Trattengo il respiro. La carrozza è totalmente immobile.

- Parli di me? – dice Ahmed con voce strozzata – Io non sono disoccupato. Sono l’impiegato dei disoccupati. Un giorno anche tu verrai da me. Ci sono sempre lavori per i maiali, di questi tempi
- Che cosa? – si scalda il caposquadra – mi hai chiamato maiale?

Ahmed finge di arretrare terrorizzato, le gambe che tremano: - Naturalmente no, Monsieur. I maiali sono animali utili. Ci forniscono cibo.

Le ragazze cominciano a ridere, e così gli altri passeggeri. La faccia del caposquadra, visibilmente in collera, diventa rosso porpora. E quasi si avverte un digrignare di denti mentr si lancia contro la tenda nera, afferrando la testa sorridente e sfacciata di Ahmed.

Proprio allora il treno si arresta di colpo. Il caposquadra perde l’equilibrio e inciampa nella videocamera, aggrappandosi alla tenda. Cade pesantemente, portandosi dietro la tenda e le marionette. Il burattinaio guarda giù e fa per aiutarlo, ma il caposquadra gli tira uno sputo.
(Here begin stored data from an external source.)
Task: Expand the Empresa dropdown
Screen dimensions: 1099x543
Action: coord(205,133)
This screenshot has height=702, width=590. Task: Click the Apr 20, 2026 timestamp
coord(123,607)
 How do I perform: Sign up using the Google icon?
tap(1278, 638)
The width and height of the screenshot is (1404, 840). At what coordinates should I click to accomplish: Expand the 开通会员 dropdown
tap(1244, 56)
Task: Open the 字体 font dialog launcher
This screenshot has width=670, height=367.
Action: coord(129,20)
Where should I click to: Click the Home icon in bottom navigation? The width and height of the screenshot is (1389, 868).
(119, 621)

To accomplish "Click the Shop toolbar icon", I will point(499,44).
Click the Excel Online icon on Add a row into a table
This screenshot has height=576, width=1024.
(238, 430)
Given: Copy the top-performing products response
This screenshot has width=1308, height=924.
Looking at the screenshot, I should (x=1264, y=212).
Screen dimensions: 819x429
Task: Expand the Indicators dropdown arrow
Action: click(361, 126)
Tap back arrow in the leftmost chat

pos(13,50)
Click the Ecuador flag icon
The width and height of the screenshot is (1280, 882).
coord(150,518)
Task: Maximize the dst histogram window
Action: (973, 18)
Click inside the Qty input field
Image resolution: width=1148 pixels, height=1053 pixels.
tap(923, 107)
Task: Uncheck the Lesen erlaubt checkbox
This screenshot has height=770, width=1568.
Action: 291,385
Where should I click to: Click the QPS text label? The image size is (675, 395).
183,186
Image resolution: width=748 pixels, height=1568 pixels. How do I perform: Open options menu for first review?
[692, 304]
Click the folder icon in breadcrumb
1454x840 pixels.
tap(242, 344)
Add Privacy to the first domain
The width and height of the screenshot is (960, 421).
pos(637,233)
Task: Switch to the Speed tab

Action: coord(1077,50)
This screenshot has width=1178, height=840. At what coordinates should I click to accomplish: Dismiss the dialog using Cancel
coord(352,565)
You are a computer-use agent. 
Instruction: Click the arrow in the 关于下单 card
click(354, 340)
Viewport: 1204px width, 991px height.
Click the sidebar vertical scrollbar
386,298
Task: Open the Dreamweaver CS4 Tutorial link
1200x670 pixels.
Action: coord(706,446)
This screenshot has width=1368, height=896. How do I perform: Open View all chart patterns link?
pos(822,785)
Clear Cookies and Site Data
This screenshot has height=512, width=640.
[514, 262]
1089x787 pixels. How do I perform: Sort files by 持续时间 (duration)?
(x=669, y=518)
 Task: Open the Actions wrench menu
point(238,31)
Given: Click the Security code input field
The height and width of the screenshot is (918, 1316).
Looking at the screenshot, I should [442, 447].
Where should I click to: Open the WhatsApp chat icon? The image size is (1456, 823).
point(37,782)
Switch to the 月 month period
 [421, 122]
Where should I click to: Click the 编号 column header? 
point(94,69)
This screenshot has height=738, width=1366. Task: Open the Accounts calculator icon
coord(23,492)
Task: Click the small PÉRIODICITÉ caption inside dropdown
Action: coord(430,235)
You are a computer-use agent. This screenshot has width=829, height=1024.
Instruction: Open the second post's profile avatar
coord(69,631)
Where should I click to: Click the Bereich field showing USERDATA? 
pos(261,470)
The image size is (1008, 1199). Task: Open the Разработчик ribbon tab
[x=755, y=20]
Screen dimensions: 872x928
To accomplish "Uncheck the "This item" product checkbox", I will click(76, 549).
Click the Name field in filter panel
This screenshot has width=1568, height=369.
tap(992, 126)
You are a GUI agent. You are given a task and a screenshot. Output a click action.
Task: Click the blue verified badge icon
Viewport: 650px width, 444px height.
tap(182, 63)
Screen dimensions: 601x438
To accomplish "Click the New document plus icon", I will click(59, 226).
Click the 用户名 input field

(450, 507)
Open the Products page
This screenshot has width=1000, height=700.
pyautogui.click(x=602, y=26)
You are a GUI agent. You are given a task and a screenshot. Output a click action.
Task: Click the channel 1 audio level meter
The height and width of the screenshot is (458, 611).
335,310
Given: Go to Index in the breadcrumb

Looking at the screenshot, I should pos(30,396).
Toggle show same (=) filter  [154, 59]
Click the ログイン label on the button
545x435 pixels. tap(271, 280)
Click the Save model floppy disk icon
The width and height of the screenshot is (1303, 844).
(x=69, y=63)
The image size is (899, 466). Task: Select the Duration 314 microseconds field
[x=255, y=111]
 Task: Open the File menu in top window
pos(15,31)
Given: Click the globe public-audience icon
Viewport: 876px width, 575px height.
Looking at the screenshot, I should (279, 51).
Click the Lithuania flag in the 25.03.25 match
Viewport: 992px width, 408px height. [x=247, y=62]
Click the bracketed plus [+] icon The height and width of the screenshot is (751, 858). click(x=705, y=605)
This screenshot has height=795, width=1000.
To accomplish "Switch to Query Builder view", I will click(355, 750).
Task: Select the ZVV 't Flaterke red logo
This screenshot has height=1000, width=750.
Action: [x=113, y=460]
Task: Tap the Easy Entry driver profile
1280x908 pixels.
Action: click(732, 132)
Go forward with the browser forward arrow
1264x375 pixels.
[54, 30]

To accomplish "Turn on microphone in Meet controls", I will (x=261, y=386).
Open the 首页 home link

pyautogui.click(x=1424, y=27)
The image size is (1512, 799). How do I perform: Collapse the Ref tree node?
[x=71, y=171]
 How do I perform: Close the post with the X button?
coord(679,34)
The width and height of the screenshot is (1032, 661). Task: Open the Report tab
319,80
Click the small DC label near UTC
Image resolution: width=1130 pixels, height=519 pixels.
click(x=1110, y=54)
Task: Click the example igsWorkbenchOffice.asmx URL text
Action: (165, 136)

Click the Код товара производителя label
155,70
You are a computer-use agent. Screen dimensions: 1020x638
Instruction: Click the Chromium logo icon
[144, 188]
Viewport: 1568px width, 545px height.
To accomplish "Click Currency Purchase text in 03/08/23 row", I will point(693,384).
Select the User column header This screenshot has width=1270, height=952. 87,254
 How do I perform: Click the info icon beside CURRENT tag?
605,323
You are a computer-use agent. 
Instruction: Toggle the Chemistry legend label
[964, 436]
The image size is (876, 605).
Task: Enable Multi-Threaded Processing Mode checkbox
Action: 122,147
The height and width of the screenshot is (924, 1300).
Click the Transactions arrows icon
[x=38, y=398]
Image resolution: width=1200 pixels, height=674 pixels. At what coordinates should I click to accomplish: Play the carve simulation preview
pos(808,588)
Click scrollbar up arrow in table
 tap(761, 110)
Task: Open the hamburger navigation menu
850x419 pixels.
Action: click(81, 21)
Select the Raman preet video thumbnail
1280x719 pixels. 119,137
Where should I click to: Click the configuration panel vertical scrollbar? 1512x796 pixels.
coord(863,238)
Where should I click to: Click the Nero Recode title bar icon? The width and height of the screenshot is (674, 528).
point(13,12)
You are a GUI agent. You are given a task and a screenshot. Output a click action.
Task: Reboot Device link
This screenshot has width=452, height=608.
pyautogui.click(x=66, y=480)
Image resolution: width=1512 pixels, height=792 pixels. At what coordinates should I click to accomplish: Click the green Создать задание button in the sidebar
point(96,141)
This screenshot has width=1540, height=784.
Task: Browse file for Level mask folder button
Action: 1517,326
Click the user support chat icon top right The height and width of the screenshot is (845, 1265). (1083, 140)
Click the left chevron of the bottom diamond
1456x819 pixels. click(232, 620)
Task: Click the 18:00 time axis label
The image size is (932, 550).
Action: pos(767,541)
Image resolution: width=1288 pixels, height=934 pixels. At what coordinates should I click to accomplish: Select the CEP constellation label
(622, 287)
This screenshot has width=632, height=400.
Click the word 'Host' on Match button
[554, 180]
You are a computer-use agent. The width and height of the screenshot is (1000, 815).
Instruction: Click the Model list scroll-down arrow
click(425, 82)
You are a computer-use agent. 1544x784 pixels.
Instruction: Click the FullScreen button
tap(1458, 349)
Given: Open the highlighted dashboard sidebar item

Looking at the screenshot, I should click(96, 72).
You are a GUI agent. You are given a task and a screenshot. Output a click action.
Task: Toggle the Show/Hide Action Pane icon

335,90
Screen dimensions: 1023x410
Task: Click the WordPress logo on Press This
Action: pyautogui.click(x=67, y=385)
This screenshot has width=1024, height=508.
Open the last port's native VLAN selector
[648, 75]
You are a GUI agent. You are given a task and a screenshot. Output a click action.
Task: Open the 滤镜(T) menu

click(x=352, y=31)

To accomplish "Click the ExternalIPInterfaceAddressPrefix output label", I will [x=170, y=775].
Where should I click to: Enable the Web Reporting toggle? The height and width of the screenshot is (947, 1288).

Guardo gli altri operai: sguardi assassini. Istintivamente afferro il braccio del burattinaio e cerco di trascinarlo via. Sento un ruggito ed il rumore di qualcosa che is rompe, come metallo che urta contro il pavimento.

Guardo indietro. Gli operai in soccorso del loro capo furioso si vendicano sulla telecamera silenziosa, che stava ancora filmando. Ci saltano sopra contenti, facendola a pezzi con i pesanti scarponi.

- Andate all’inferno – grida il burattinaio – Quella è la mia telecamera
- Giusto. Lo faremo a te la prossima volta – dice il caposquadra e con i denti fa a pezzi Ahmed.

In un impeto di angoscia il burattinaio si lancia contro di lui. Il grosso caposquadra lo colpisce come fosse una mosca. Il burattinaio cade in ginocchio. Lo circondano e cominciano a colpirlo, lo prendono a calci, e intanto gridano e s’incoraggiano l’un l’altro, Mi scaglio contro di loro, e mi accovaccio sopra il burattinaio. Ci riempiono di calci. Sento colpi alla schiena, alla testa, alla faccia. Il burattinaio, sotto di me, rimane fermo. Poi sento qualcuno gridare, dice agli uomini di fermarsi, dice di non colpire una donna.

All’improvviso i colpi si fermano. Uno straniero mi fa sedere. Gli altri passeggeri formano un cerchio protettivo attorno a noi. – Lascia che l’aiuti – dice una voce rosa – Sta bene? La porto in ospedale? – Una mano si allunga verso di me. La respingo e mi muovo lentamente nel corridoio, portandomi dietro il burattinaio. Mi segue riluttante, gemendo e lottando per scansare colpi immaginari.

Proprio allora il treno si ferma e le porte si aprono. Saltiamo giù. Il burattinaio continua a lamentarsi: - Arrête, la mia borsa, la mia marionetta! – Guardo la folla sulla banchina. Gli operai sono accalcati all’ingresso della carrozza, indecisi se continuare la caccia o rimanere dentro. Ci fissano attraverso i finestrini, fanno gesti minacciosi: - Vi troveremo, non preoccupatevi – recita uno di loro con un movimento delle labbra. Finalmente suona il fischio di partenza. Le porte si chiudono e il treno si muove, lasciandoci sulla banchina a guardare, mentre una dopo l’altra, le carrozze passano rombando.